China and the Soviet Union have agreed that their foreign ministers will exchange visits next year as part of their efforts to normalize relations, diplomatic sources reported today.
The agreement, worked out during the visit here of Soviet Vice Foreign Minister Mikhail Kapitsa this week, marks another step by Peking toward a foreign policy that is more "equidistant" between the Soviet Union and the United States.
In recent conversations with western visitors, Chinese officials have used the phrase "equidistant" and have stressed their view that it is now the arms race between the two superpowers, rather than Soviet expansionism, that is the major threat to world peace. Previously, China had sought to strengthen a strategic relationship with the United States as a counter to Soviet objectives in Asia.
The visit by Eduard Shevardnadze would be the first trip here by a Soviet foreign minister in more than two decades, according to diplomatic sources.
Since he came to power earlier this year, Soviet leader Mikhail Gorbachev has shown increasing interest in China and the rest of Asia. He proposed an Asian collective security agreement this spring.
Kapitsa's eight-day visit to China has improved further the atmosphere in relations between China and the Soviet Union, according to an Eastern European diplomat familiar with the talks. The diplomat said that Chinese Foreign Minister Wu Xueqian would travel to Moscow in May or June of next year and that Shevardnadze would visit Peking in the fall, pushing forward an agreement in principle, reached two months ago, for the visits.
While trade, cultural and diplomatic exchanges between the two Communist nations have been increasing, Chinese officials continue to stress publicly that political differences remain between Peking and Moscow.
But western diplomats argue that Kapitsa's visit here and the agreement on an exchange of foreign ministers are both signs that, Chinese rhetoric notwithstanding, a kind of normalization of relations is taking place.
Foreign Minister Wu said in an interview with the official New China News Agency published earlier this week, for example, that no progress had been made in the most recent round of talks toward removing the so-called three obstacles to "normalization" of relations cited by the Chinese.
The obstacles include the size of the Soviet military force near the Chinese border, the presence of Soviet troops in Afghanistan, and Soviet support for Vietnam's occupation of Cambodia.
Western diplomats also noted that Kapitsa's visit to Peking was accompanied by an unusual list of complaints against the United States, which was given great prominence in the Chinese press today. The diplomats noted that it constituted a record airing of differences at a time when they thought U.S.-China relations were steadily moving forward.
The diplomats in the meantime said they were baffled by the intensity of China's reaction to the recent arrest by American police of a Chinese research scholar in Berkeley, Calif.

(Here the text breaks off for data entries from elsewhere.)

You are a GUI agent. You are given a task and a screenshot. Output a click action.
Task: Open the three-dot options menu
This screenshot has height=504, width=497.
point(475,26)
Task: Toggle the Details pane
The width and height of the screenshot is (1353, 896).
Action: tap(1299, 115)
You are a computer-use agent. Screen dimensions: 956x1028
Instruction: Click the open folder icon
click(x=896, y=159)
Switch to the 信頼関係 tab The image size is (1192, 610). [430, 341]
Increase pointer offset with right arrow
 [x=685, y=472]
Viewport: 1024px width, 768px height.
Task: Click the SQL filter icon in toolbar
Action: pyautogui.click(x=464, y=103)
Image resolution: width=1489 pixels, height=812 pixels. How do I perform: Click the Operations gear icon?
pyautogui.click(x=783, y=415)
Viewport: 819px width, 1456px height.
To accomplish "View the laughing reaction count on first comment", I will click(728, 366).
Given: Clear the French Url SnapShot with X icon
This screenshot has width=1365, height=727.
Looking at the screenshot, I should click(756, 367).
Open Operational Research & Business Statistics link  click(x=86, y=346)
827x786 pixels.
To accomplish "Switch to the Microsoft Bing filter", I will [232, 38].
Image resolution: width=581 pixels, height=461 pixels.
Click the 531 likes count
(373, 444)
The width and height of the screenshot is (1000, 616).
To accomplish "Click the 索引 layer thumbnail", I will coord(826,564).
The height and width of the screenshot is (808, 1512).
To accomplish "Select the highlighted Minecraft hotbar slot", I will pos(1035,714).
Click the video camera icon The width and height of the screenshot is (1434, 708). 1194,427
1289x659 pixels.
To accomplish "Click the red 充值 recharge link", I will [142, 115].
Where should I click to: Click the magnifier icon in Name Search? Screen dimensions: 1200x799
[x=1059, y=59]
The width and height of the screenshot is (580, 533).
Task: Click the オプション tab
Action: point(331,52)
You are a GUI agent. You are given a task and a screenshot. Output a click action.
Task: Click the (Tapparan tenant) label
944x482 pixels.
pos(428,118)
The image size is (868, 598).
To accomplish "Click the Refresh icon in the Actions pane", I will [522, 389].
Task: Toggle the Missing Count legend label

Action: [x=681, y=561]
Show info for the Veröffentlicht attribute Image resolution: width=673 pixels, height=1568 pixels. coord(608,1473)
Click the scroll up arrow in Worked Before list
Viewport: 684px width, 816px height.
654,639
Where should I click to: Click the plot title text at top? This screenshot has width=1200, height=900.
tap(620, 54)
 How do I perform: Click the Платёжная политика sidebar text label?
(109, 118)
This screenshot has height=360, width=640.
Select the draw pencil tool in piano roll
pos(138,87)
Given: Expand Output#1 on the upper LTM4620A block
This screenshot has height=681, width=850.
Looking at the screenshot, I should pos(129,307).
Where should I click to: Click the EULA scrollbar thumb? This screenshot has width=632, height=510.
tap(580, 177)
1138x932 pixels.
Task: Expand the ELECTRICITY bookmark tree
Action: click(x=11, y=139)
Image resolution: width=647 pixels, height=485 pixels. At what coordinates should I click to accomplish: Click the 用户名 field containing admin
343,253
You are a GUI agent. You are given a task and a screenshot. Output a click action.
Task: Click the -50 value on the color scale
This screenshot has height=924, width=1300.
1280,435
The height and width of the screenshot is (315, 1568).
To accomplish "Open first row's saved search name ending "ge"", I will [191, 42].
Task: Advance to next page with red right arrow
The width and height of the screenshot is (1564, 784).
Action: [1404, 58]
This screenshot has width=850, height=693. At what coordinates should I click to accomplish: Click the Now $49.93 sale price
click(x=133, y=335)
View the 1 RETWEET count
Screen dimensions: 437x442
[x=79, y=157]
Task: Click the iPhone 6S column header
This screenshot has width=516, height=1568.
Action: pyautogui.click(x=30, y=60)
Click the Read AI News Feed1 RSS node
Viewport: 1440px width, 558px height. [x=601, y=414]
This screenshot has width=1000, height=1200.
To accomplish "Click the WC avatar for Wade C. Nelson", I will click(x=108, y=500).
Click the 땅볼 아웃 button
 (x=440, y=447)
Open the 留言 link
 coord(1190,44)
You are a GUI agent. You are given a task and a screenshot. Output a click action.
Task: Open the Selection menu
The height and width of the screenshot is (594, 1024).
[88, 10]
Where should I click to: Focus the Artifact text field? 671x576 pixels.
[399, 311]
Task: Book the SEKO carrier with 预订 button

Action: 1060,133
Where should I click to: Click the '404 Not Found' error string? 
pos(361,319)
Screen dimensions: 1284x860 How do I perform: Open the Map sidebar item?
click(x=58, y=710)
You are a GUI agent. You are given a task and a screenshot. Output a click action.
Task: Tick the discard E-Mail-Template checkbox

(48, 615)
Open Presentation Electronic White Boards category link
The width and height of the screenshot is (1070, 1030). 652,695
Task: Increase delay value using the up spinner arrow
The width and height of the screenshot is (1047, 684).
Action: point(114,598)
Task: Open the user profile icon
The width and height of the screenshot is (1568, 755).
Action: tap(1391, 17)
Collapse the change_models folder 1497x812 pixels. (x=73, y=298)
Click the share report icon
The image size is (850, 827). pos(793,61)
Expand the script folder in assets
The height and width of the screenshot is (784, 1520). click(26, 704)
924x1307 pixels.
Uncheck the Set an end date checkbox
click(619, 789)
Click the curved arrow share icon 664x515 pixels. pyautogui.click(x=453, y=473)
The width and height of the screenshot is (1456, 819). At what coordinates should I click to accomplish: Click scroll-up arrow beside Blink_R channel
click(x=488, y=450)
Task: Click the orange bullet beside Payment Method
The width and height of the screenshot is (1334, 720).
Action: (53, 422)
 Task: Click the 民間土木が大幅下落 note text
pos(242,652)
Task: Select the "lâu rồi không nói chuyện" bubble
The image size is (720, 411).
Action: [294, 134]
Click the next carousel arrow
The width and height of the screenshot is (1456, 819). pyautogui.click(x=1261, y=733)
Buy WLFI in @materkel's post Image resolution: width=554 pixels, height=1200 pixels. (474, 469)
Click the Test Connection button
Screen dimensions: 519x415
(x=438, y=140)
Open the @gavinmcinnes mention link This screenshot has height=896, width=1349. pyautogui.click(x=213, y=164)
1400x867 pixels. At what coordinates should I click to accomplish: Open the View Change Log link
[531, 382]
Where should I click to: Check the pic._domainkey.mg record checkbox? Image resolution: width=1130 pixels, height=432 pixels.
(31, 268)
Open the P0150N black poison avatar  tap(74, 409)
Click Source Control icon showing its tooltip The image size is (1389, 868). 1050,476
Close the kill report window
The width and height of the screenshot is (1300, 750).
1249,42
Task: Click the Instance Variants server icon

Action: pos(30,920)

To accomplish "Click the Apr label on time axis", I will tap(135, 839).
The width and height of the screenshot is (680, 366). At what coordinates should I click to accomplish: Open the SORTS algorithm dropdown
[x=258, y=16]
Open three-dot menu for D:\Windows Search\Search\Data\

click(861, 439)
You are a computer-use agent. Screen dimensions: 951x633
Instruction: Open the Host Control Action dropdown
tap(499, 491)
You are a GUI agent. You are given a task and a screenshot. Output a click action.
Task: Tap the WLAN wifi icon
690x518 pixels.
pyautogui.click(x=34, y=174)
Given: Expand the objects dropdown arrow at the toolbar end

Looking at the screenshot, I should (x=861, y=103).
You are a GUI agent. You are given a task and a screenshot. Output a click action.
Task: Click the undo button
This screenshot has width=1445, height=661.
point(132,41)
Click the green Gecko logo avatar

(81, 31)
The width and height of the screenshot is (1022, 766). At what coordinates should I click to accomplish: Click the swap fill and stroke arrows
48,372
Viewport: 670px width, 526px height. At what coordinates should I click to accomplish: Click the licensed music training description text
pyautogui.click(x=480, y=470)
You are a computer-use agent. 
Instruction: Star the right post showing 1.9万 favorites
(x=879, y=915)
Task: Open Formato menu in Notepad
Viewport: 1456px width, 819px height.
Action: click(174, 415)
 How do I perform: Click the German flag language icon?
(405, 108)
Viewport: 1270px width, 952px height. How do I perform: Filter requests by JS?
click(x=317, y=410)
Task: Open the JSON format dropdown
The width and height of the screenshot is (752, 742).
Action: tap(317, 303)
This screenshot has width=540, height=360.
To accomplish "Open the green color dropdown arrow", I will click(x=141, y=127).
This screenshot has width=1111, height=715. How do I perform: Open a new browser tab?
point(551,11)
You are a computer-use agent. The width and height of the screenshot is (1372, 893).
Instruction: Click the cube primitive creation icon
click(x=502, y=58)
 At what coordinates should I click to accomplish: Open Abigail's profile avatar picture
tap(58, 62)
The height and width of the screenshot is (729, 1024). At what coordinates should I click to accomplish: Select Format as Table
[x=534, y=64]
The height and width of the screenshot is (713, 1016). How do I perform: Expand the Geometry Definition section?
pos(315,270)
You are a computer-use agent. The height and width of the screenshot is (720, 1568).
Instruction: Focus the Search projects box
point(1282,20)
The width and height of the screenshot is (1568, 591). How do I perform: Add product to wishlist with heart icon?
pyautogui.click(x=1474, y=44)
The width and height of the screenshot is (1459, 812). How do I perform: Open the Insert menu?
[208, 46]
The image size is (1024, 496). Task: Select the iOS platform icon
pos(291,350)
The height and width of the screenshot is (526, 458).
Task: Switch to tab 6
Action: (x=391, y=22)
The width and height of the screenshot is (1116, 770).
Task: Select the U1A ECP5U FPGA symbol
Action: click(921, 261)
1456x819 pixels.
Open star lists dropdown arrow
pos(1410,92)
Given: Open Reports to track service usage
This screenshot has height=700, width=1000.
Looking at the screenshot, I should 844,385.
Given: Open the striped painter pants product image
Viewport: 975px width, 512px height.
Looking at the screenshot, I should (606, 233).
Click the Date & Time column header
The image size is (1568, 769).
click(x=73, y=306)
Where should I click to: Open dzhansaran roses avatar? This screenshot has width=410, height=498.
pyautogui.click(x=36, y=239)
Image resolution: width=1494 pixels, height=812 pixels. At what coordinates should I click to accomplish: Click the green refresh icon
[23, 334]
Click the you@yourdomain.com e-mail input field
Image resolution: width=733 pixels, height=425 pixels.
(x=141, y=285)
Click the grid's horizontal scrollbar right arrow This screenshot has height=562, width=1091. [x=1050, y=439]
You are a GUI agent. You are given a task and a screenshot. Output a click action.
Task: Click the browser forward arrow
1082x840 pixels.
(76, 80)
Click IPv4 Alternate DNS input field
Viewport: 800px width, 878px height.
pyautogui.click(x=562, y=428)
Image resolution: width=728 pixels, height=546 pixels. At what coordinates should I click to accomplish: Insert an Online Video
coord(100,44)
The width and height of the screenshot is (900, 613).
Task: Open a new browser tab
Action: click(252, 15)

According to the U.S. State Department, campus police arrested the student on Nov. 18, suspecting he had been peeping into a girl's dormitory. They later acknowledged having made a mistake in arresting the man. The Chinese government says the police beat the student, but local authorities said they believed the police used no more force than necessary to get him to the police station.
The State Department expressed regret to the Chinese that the campus police had not informed China's consul general in San Francisco.
On Wednesday, a Chinese Foreign Ministry spokesman called it "a grave incident, which constitutes a violation of personal freedom and the safety of Chinese nationals in the United States."
The spokesman also criticized continuing western restrictions on transfers of high technology to China and the U.S. Senate's approval on Monday of a draft proposal that he said made "unreasonable demands" for unilateral changes in the newly signed U.S.-China nuclear cooperation agreement.
Yet another spokesman voiced concern over a proposed U.S. textiles quota bill.
As Peking appears to be making moves that put distance between itself and Washington and that reduce tensions with Moscow, it is also strengthening its ties with Eastern Europe. Vice Premier Li Peng is about to visit Czechoslovakia and Bulgaria. The East European diplomat said Li will stop in Moscow on the way back to Peking.
In his year-end summing up of foreign relations, Foreign Minister Wu paid considerable attention to ties with Eastern Europe and said that China had improved its relations with the Soviet Union "to a certain extent."
Vice Foreign Minister Kapitsa, upon his arrival here last week for talks on international issues, said that "our bilateral relations are improving very rapidly."
The East European diplomat predicted that the Soviets would eventually make a move to reduce their troop strength on the border. The Afghanistan and Cambodia issues would be difficult to deal with, he said.